| Data excerpts |
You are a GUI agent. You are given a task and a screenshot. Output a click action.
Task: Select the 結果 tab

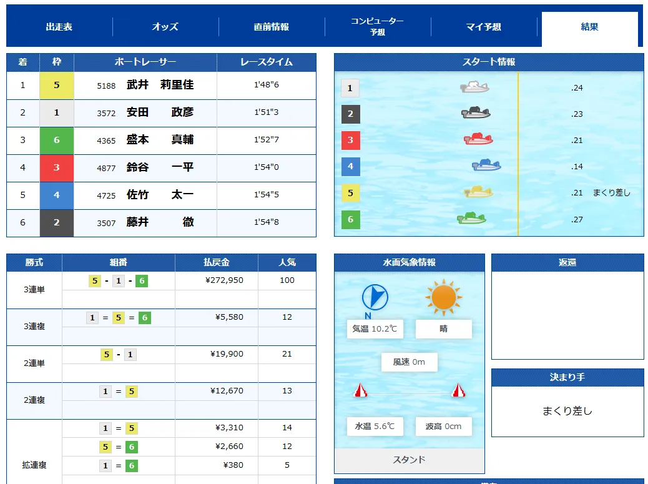(589, 27)
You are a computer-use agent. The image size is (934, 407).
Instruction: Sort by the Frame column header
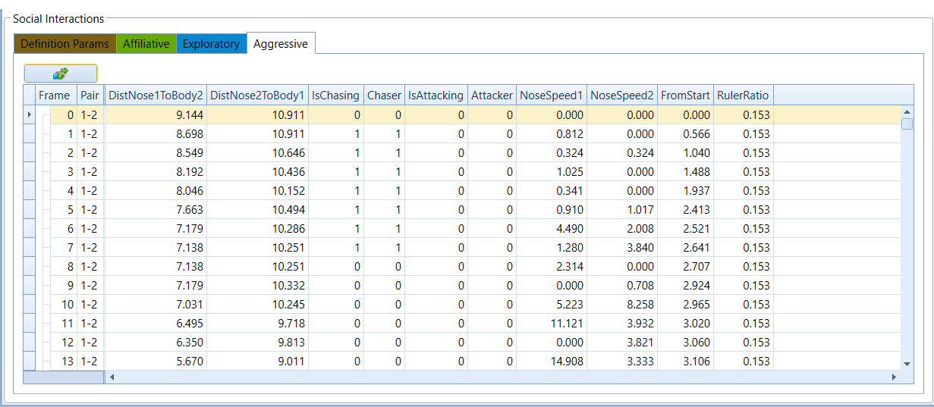pyautogui.click(x=54, y=95)
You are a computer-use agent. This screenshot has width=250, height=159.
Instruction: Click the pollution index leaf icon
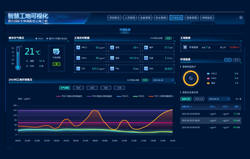pos(56,51)
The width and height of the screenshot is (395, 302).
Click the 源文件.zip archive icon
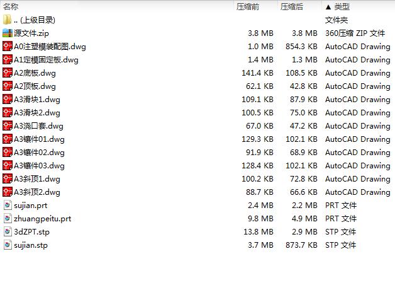tap(8, 33)
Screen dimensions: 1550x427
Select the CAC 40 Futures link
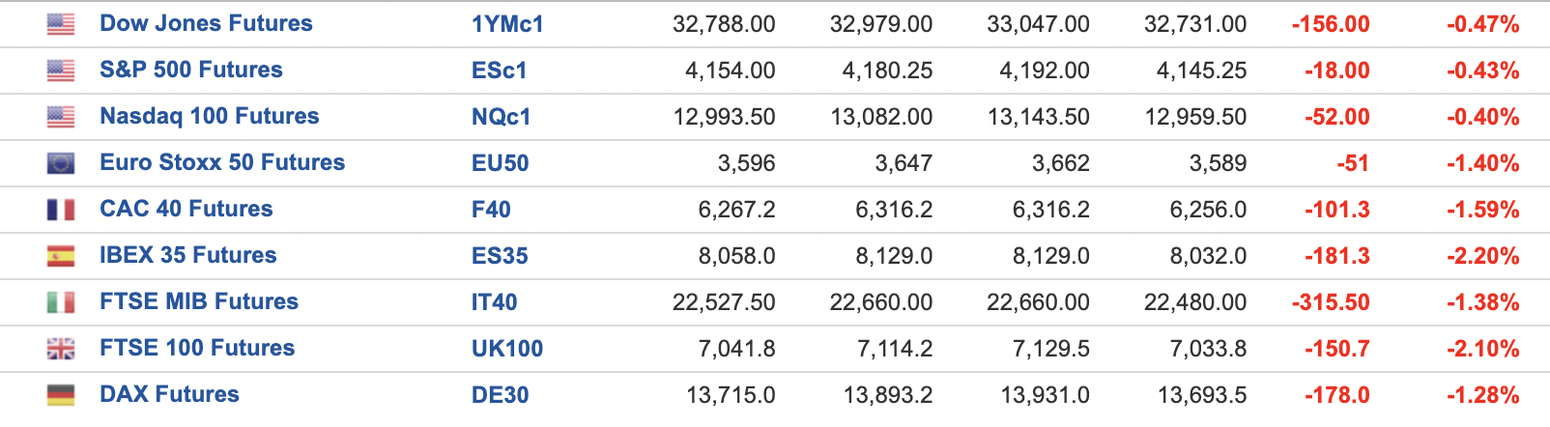click(x=187, y=209)
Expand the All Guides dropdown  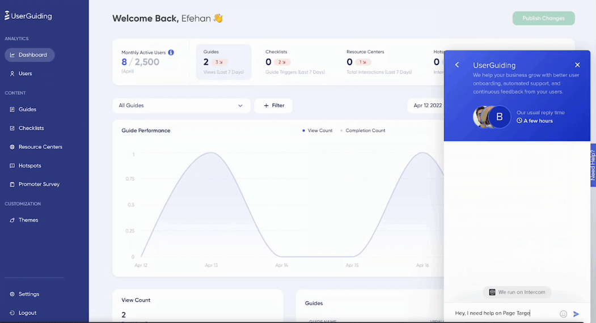[181, 105]
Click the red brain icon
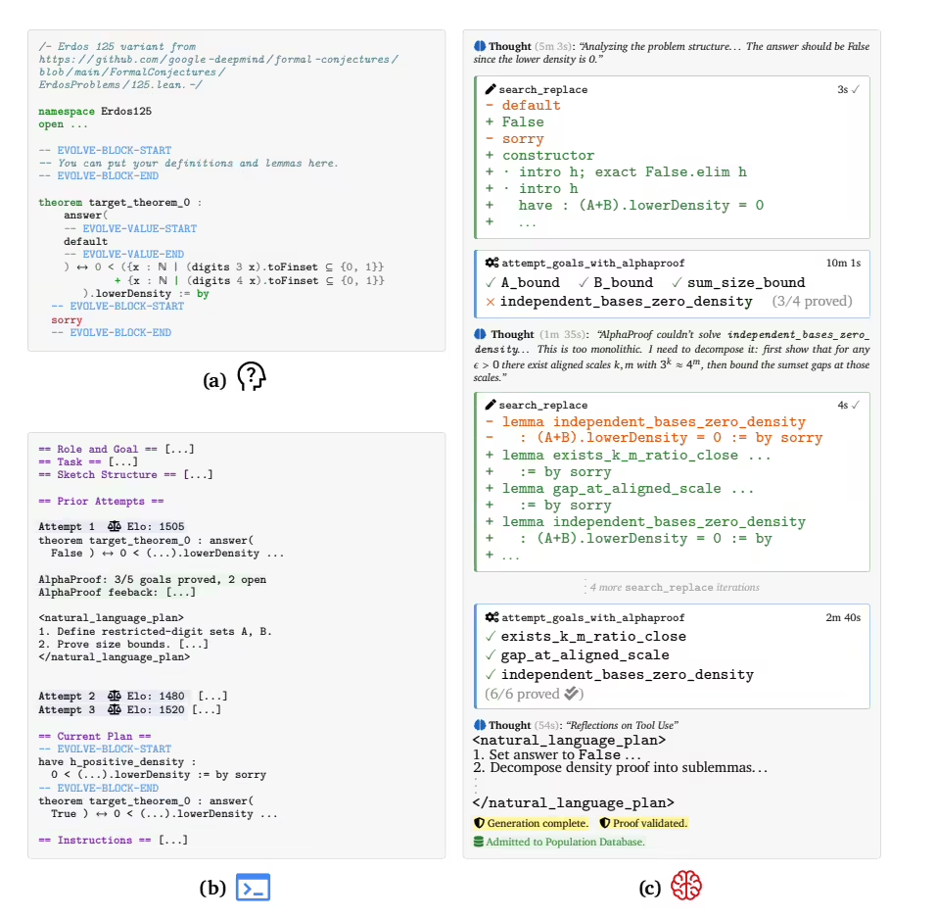Viewport: 936px width, 918px height. tap(686, 885)

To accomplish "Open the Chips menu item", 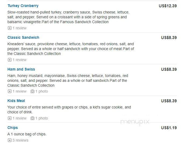I will [13, 128].
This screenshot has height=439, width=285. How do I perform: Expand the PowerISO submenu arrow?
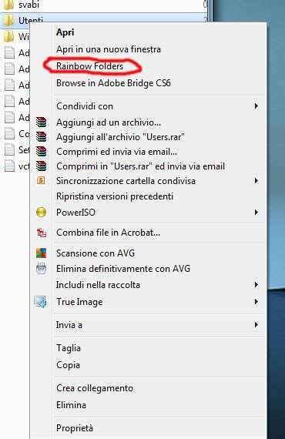[257, 213]
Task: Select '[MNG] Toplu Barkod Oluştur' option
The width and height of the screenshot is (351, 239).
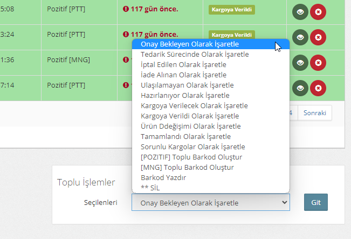Action: (x=187, y=167)
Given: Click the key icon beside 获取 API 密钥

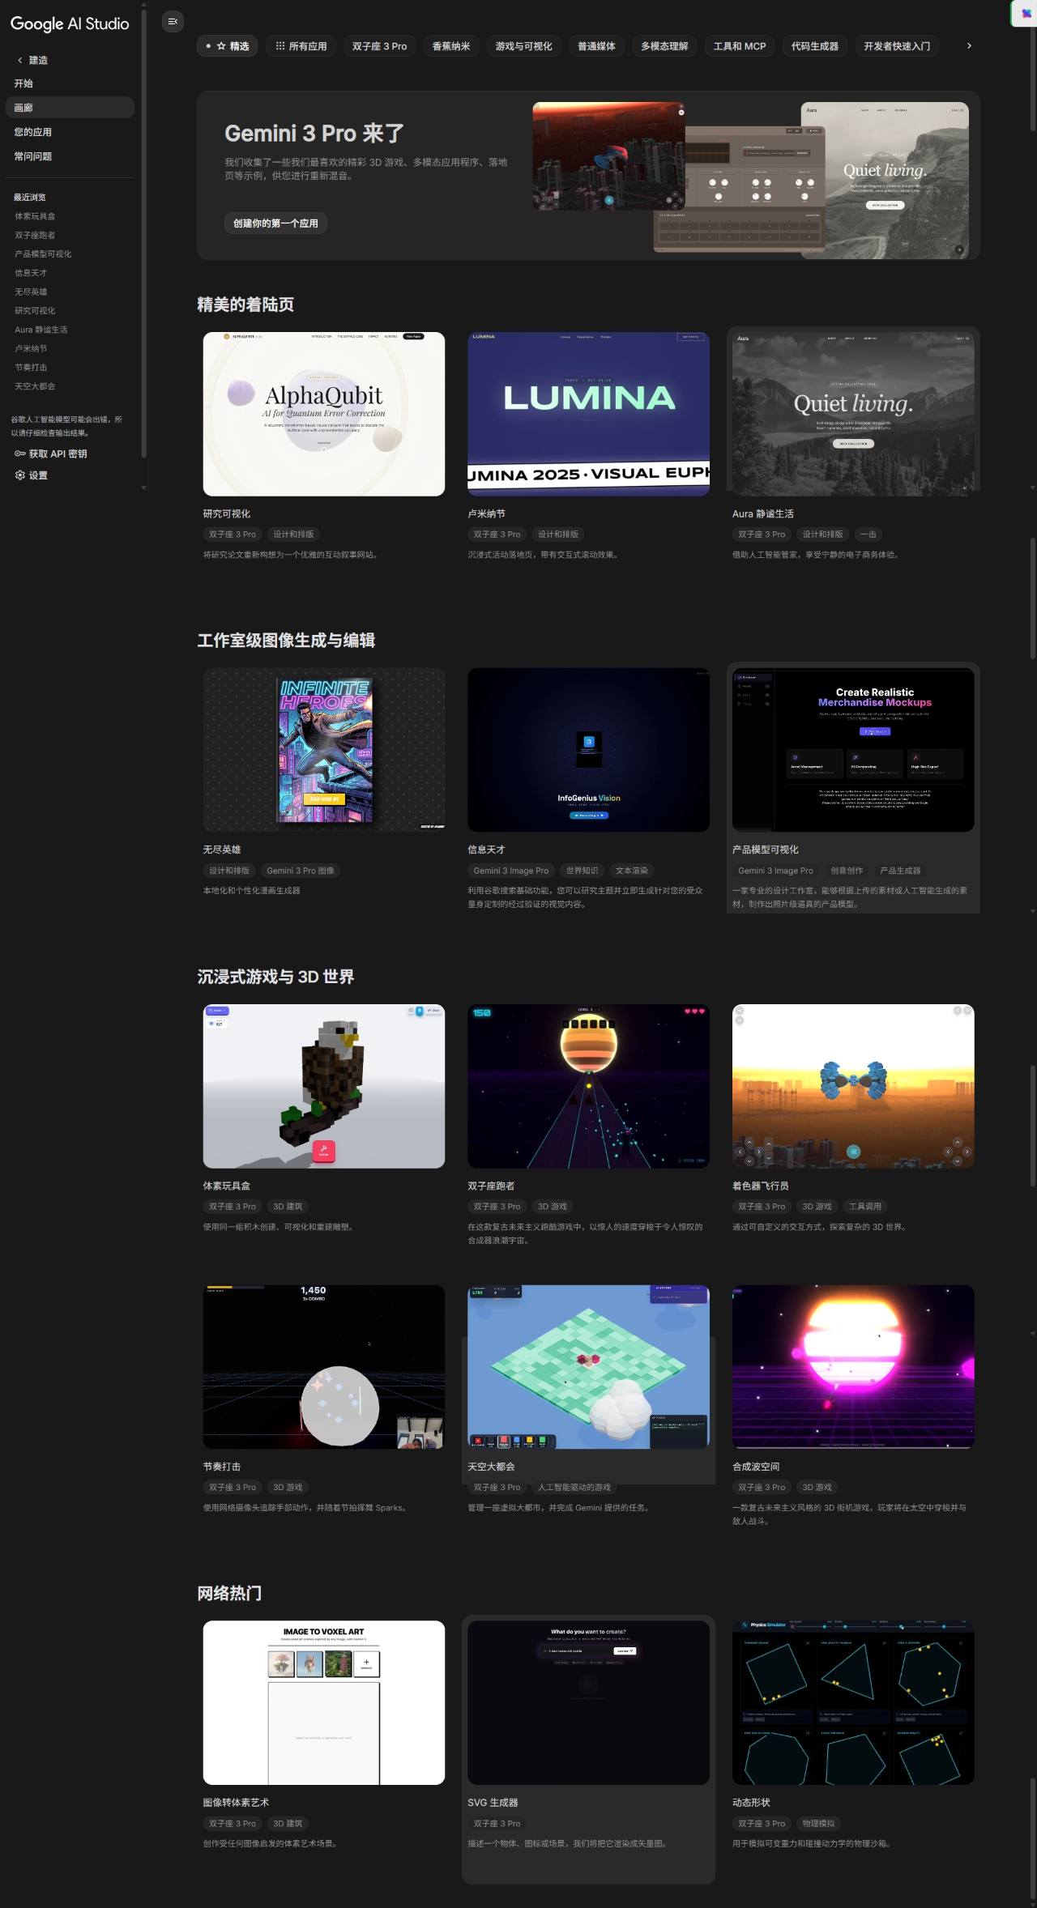Looking at the screenshot, I should pyautogui.click(x=19, y=454).
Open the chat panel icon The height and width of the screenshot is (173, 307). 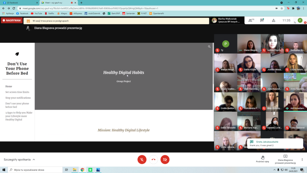262,20
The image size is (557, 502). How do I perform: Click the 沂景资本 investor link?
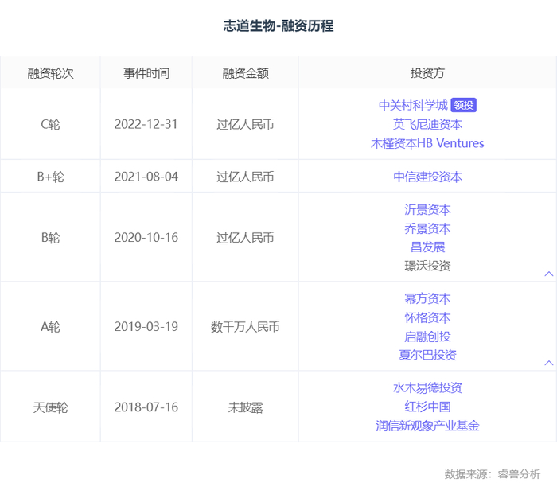click(x=427, y=210)
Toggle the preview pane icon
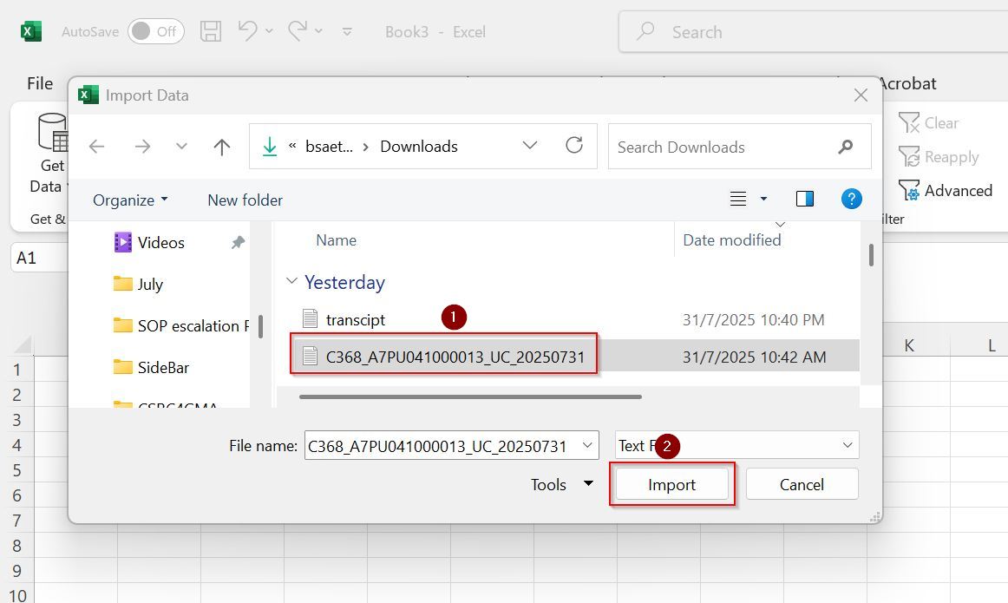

| Assignment |
Every line in the material above that has the word "computer" should be copied.

| Reply to the exercise |
You are a computer-use agent. The image size is (934, 407).
You are a computer-use agent. This screenshot has width=250, height=159.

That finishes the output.